Appearing in Tel Aviv on a panel about Israeli-American relations under Trump, Jewish Federations of North America (JFNA) board of trustees chair Richard Sandler spoke highly of David Friedman, a bankruptcy lawyer and Trump confidante.

“I believe he’s a very intelligent individual, and I think he’ll be a good representative if he is confirmed,” Sandler said, according to Haaretz. “My expectations of him are very positive.”

Friedman has made headlines for inflammatory comments about liberal Jews, for instance, comparing members of the left-wing group J Street to Jews who collaborated with the Nazi regime. Sandler’s support for Friedman came as a shock to some who feel those comments are disqualifying.

“Unless one really represents the majority view of the organization, sometimes it’s better just to keep your mouth shut — and this is one of those times,” said Rabbi John Rosove, senior rabbi of Temple Israel of Hollywood and national chairman of the Association of Reform Zionists of America (ARZA), the Israel arm of the American Reform movement. “And I’m sorry that he did it.”

Meanwhile, Sandler, a Santa Monica-based attorney and former chair of The Jewish Federation of Greater Los Angeles, was quick to frame his comments as a personal opinion, rather than the view of JFNA, the umbrella group for Federations across the continent.

“The comments reported in the press were in response to a question directed to me about David Friedman and reflected my personal view, based upon my analysis of the situation and my personal contact with Mr. Friedman,” Sandler wrote in an email to JFNA trustees. He declined to comment for this story.

At the panel, Sandler cited Friedman’s apology before the Senate as grounds to move beyond the nominee’s past statements.

“These were hurtful words and I deeply regret them,” Friedman told the Senate Foreign Relations Committee during a confirmation hearing last month. “They’re not reflective of my nature or my character.”

But Rosove of ARZA, who is also a member of the executive rabbinic cabinet of J Street, was less than convinced.

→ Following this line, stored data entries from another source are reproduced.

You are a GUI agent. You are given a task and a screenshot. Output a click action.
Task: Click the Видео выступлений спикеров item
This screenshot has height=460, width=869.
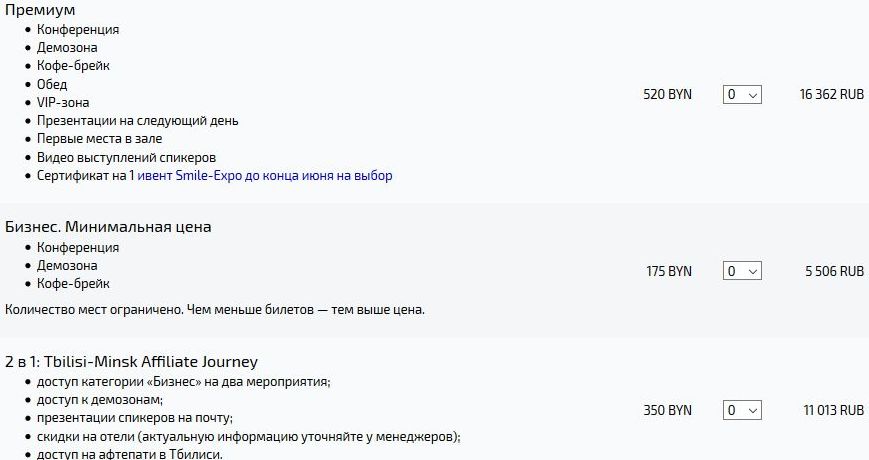[126, 157]
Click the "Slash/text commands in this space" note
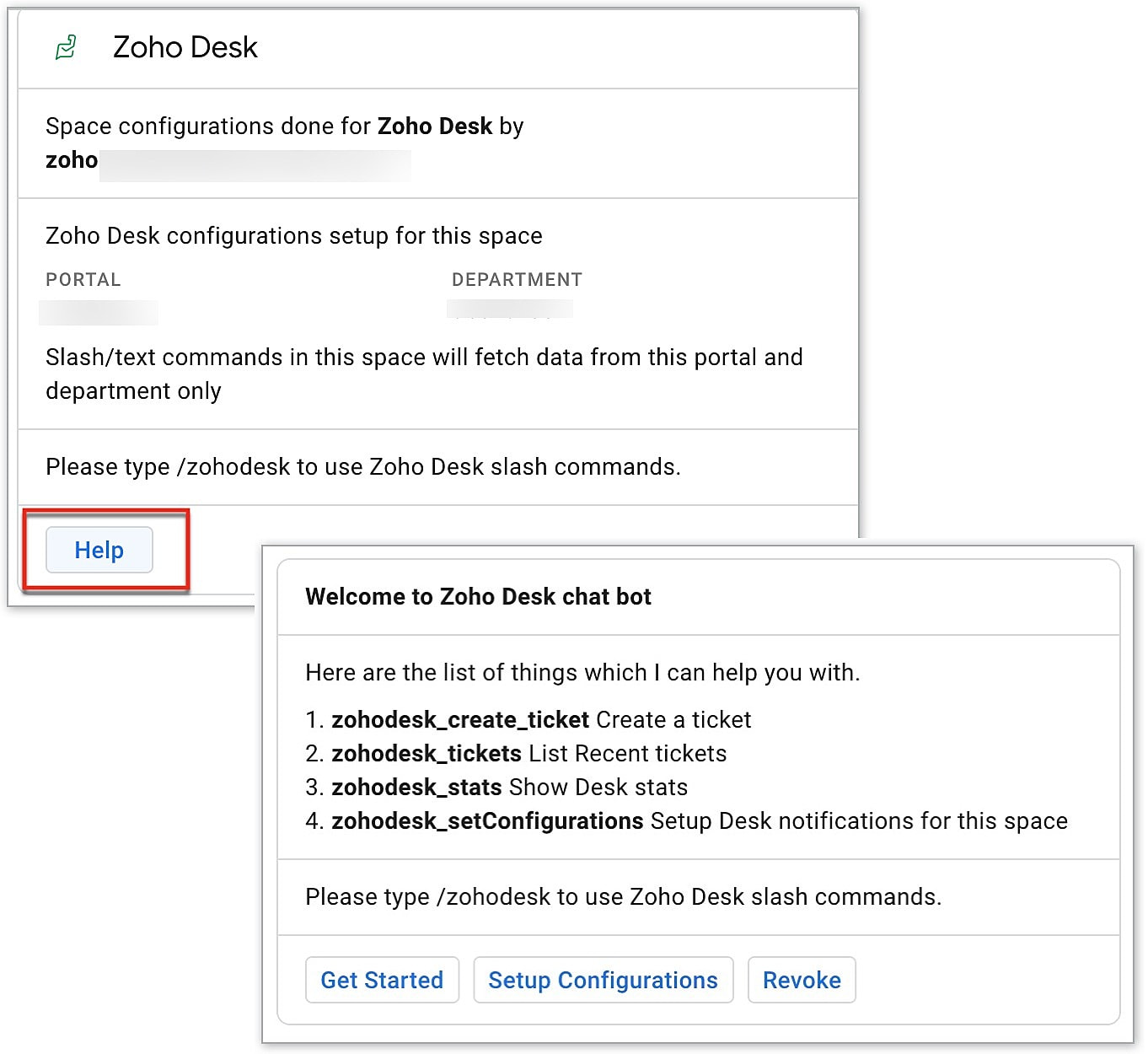Screen dimensions: 1148x1054 click(x=424, y=374)
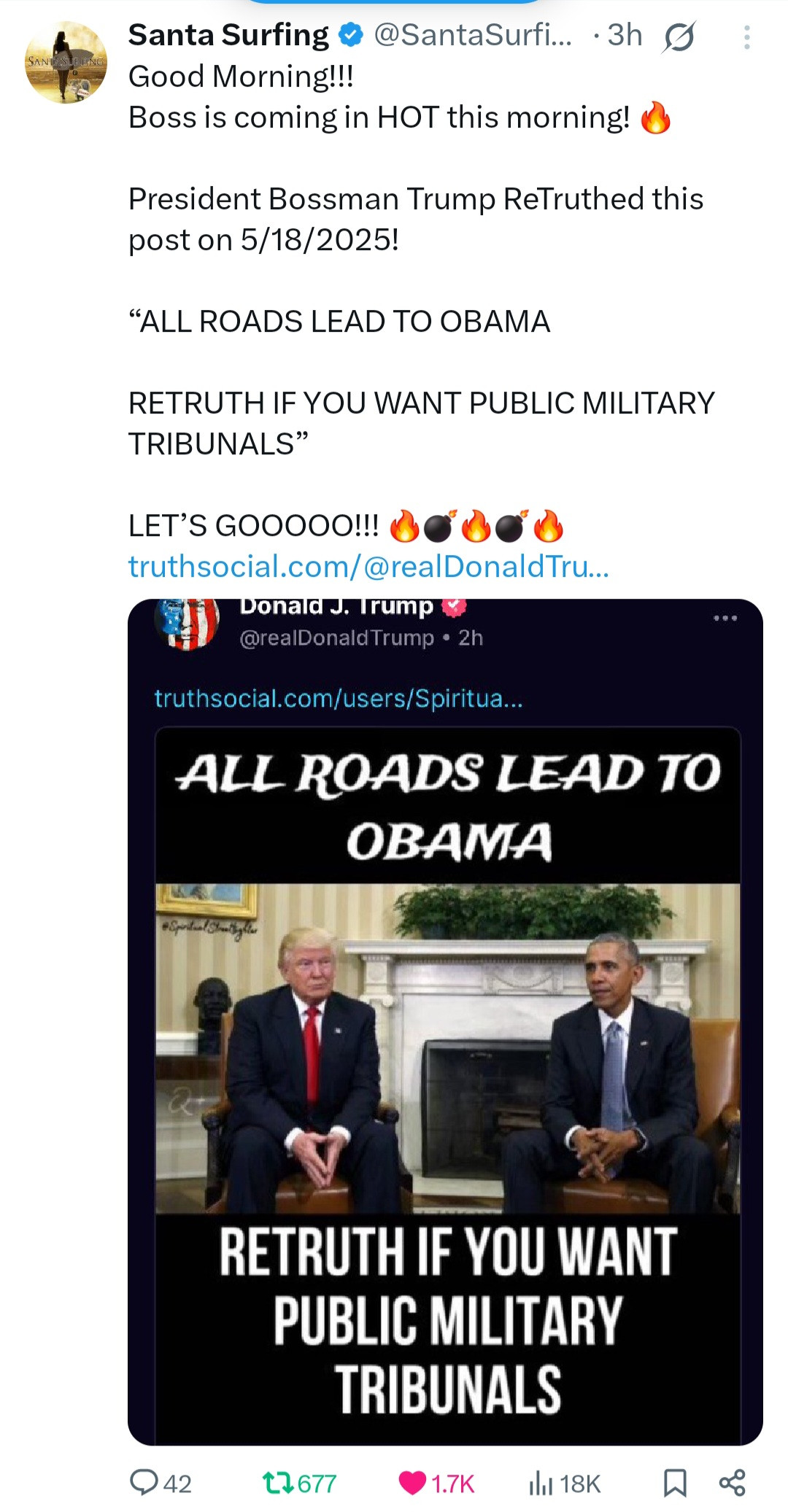Share the tweet using the share icon

coord(732,1483)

“I’m surprised that a distinguished leader of the Los Angeles Jewish community would believe anything that David Friedman says,” he told the Journal.

He said that ARZA’s board voted unanimously to oppose Friedman’s appointment. He called Sandler’s support for Friedman wrongheaded and inappropriate, saying he hoped the Federations leader would recant his view.

Others in the community were more disappointed than angry about Sandler’s comments.

“He’s done a lot for both the L.A. as well as the national Jewish community,” Adam Wergeles, a co-founder of the West L.A. congregation IKAR, told the Journal. “And on the other hand, you have a guy like Friedman who has said some horribly divisive things about progressive Jewry. And it is upsetting to see someone like Sandler — who’s kind of using his stature — to support what felt to me like Friedman’s very convenient and self-serving retraction.”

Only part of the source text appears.